_Dataset records_

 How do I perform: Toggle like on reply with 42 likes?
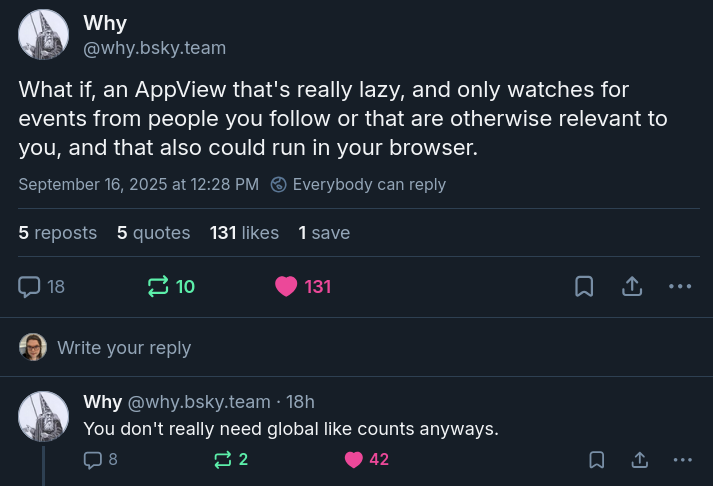(354, 460)
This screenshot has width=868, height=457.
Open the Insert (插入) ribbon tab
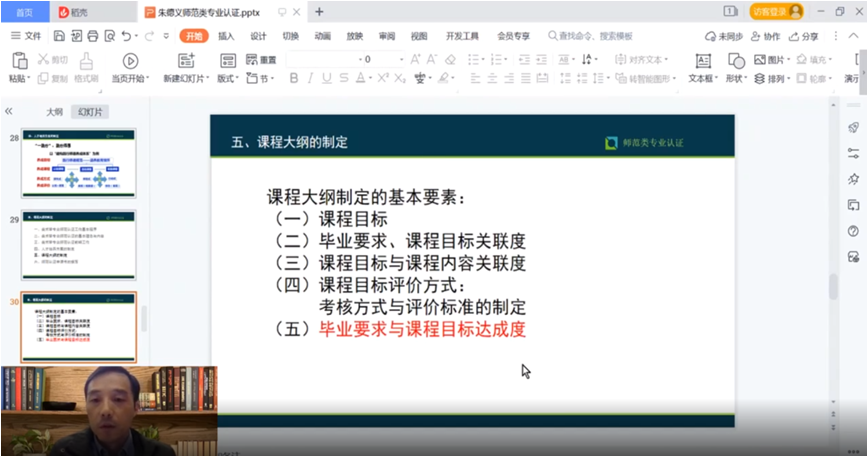click(x=226, y=35)
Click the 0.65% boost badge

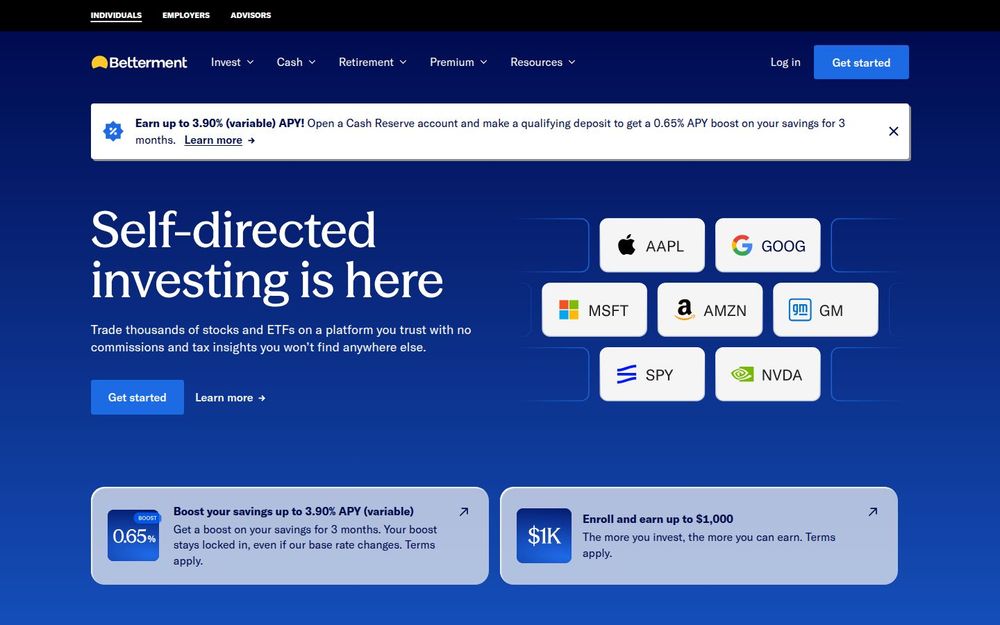[x=133, y=536]
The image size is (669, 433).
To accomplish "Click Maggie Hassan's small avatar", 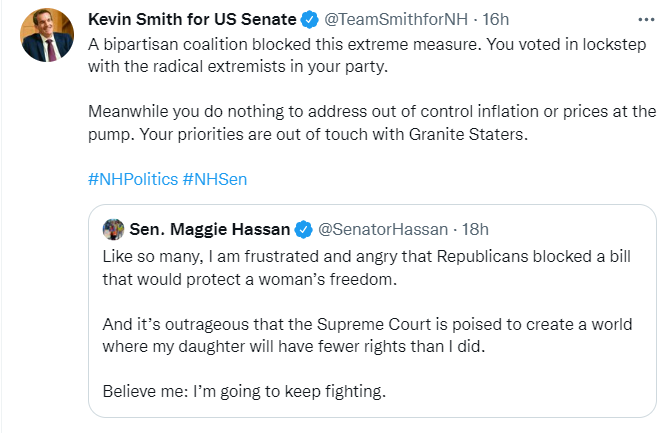I will (x=114, y=229).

_What you need to do_
Treating the line with "The image size is (669, 433)." as the last line to include, retype the records exactly from their first line, excluding pictures.

_Solution to this problem_
 How do I perform: Toggle like on reply with 42 likes?
(354, 460)
This screenshot has width=868, height=457.
Open the Insert (插入) ribbon tab
click(x=226, y=35)
Click the 0.65% boost badge

[x=133, y=536]
The image size is (669, 433).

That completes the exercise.